-- Task material --
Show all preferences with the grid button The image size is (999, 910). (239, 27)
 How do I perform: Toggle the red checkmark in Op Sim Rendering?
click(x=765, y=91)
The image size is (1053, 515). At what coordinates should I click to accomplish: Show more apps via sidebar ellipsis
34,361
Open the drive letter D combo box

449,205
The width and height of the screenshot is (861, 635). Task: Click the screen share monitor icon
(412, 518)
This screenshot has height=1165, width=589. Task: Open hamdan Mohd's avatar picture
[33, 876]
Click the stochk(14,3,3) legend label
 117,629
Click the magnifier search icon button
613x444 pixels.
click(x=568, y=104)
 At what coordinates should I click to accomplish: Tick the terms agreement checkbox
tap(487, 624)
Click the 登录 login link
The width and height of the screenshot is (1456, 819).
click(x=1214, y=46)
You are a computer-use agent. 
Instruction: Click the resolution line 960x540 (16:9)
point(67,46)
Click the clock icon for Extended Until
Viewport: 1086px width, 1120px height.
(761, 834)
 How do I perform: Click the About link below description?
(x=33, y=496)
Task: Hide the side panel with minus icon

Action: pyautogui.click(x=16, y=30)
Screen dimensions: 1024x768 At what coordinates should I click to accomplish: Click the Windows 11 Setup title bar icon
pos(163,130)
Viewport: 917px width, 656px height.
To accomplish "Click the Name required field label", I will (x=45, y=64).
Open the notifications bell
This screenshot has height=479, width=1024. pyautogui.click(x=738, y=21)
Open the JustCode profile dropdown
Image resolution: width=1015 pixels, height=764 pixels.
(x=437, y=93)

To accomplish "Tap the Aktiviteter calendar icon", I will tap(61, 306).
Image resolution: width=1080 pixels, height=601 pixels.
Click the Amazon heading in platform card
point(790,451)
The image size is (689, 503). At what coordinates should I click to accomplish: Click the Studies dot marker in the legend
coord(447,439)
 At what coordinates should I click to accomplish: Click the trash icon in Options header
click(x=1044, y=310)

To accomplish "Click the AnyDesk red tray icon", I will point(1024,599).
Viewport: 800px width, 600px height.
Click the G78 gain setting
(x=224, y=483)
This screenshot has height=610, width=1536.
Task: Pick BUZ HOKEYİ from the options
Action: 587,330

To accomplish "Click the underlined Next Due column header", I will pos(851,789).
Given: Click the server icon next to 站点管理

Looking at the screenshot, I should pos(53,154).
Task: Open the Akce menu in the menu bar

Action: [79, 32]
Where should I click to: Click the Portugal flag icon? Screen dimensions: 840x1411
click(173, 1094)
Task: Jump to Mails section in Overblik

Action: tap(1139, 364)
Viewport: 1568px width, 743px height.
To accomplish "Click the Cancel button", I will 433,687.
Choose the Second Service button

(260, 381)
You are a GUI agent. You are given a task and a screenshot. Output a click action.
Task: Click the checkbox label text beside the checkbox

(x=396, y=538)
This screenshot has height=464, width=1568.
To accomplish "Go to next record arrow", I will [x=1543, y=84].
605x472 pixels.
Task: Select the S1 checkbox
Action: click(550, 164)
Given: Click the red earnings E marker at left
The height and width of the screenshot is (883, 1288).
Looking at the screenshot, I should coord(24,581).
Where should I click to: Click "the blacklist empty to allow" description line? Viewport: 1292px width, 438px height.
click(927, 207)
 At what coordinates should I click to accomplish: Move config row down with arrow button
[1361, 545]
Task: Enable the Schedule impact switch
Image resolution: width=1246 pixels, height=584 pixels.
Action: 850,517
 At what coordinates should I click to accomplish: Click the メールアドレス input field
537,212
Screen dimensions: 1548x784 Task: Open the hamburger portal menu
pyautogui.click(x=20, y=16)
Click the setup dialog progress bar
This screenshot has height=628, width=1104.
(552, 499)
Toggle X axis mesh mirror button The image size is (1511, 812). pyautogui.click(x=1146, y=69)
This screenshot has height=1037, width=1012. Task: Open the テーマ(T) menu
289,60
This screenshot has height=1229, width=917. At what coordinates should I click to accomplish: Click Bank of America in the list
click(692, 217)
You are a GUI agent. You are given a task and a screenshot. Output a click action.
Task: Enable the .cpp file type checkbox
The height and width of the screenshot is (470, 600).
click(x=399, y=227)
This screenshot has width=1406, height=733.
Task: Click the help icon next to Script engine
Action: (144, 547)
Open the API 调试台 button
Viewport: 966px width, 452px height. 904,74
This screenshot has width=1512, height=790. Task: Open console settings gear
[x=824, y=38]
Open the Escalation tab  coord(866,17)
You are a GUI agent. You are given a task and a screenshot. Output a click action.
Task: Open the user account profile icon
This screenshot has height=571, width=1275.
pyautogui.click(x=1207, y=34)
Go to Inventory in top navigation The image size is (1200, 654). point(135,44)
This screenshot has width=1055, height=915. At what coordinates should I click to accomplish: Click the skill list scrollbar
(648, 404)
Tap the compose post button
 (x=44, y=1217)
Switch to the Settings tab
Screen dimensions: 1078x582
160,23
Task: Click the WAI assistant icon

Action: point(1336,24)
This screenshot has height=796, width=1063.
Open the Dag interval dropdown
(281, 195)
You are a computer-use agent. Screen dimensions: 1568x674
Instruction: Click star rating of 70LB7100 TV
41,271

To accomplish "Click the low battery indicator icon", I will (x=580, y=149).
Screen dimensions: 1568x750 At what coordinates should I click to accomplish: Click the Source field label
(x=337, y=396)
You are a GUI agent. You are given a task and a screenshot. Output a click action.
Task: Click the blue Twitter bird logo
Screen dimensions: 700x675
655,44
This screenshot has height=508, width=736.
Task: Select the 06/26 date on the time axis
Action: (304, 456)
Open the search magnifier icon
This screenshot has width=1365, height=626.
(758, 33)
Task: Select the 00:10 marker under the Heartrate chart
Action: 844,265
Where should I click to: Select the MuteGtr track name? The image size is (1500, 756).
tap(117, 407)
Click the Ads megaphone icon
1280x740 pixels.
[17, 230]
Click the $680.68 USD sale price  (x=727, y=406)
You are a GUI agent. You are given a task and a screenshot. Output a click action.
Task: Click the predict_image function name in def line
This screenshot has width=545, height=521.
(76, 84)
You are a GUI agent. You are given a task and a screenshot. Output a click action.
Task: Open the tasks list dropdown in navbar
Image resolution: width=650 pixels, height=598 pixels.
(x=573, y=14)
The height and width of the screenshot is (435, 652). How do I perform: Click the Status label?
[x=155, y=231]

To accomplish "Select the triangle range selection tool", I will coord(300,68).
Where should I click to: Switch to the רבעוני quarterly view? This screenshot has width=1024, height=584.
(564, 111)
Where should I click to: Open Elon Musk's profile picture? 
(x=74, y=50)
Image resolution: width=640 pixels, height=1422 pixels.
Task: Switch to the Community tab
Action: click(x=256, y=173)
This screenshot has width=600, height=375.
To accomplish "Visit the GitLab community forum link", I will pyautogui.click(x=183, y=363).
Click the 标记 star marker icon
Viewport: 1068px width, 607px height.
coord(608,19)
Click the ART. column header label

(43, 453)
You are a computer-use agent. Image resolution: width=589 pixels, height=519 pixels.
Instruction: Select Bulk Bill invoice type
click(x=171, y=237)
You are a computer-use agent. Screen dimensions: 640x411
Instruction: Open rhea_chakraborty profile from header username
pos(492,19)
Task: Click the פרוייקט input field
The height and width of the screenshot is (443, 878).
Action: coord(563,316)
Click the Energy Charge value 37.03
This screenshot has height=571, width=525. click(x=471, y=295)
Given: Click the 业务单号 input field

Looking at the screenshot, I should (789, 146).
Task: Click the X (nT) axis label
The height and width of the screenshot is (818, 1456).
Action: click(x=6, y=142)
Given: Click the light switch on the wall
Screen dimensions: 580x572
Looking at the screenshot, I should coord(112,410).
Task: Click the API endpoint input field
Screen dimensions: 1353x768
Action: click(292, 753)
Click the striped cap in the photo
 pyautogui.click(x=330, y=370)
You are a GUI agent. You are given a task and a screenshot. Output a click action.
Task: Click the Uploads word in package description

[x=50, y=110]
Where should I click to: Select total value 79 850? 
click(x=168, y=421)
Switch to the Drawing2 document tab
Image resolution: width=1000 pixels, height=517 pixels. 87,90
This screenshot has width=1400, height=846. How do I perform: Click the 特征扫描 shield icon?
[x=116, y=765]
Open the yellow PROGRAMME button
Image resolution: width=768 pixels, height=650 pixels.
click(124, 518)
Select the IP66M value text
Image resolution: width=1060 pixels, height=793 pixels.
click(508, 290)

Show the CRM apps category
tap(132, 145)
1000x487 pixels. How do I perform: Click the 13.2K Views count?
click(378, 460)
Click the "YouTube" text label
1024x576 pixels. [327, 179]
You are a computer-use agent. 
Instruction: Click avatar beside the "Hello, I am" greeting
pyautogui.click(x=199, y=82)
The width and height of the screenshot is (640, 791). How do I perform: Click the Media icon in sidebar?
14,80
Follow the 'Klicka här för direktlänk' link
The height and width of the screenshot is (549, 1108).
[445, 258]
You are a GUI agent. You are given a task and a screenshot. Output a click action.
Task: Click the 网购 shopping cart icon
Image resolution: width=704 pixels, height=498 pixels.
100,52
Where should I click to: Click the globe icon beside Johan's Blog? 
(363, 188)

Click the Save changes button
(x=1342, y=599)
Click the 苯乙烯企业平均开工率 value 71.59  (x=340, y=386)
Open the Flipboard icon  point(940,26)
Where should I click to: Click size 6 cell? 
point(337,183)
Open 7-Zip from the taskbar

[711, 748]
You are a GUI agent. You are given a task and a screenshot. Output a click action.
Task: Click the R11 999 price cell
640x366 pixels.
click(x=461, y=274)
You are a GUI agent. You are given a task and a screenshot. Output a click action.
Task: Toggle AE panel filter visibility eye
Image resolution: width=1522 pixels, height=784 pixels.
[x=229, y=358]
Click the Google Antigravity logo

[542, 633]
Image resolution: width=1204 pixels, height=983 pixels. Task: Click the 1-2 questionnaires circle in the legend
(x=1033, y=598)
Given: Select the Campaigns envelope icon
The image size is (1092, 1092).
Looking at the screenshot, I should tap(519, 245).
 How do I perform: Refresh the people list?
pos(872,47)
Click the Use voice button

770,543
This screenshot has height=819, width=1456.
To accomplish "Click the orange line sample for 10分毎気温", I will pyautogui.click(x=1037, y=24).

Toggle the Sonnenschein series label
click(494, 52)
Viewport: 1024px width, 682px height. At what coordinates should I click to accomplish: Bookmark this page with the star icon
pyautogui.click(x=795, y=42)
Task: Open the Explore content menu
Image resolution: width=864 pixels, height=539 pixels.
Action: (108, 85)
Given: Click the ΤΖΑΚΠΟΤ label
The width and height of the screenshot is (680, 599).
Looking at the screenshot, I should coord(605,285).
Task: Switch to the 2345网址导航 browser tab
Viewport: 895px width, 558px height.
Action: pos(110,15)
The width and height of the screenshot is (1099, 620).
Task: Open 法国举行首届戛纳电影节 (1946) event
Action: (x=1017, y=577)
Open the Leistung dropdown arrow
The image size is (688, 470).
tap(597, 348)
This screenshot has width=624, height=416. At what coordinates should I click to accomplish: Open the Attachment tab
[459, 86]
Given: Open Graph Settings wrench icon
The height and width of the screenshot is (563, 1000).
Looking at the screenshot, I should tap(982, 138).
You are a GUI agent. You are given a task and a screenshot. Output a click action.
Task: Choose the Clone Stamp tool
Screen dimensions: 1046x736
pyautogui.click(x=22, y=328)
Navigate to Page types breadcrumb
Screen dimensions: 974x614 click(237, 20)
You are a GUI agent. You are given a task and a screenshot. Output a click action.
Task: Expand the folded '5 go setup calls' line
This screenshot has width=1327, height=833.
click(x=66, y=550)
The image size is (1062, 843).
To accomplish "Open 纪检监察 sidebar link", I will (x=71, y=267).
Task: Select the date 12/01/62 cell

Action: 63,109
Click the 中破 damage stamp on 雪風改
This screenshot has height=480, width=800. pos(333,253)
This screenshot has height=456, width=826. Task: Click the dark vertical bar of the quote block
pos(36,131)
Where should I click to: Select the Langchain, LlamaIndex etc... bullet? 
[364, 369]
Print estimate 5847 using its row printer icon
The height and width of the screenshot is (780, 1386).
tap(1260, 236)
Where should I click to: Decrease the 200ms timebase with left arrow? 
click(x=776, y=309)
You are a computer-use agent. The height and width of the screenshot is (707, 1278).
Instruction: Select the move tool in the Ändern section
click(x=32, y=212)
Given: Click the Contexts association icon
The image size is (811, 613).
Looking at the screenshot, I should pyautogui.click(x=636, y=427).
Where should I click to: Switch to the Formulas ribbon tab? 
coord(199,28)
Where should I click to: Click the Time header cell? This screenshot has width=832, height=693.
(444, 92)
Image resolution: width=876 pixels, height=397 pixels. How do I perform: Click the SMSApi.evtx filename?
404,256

-- Exercise goal --
Only the span from the line with "You are a computer-use agent. The" through the final line of the records goes in the output, each line unchanged.

-- Response for this exercise --
You are a computer-use agent. The height and width of the screenshot is (707, 1278).
Instruction: Select the move tool in the Ändern section
click(x=32, y=212)
Given: Click the Contexts association icon
The image size is (811, 613).
Looking at the screenshot, I should pyautogui.click(x=636, y=427).
Where should I click to: Switch to the Formulas ribbon tab? 
coord(199,28)
Where should I click to: Click the Time header cell? This screenshot has width=832, height=693.
(444, 92)
Image resolution: width=876 pixels, height=397 pixels. How do I perform: Click the SMSApi.evtx filename?
404,256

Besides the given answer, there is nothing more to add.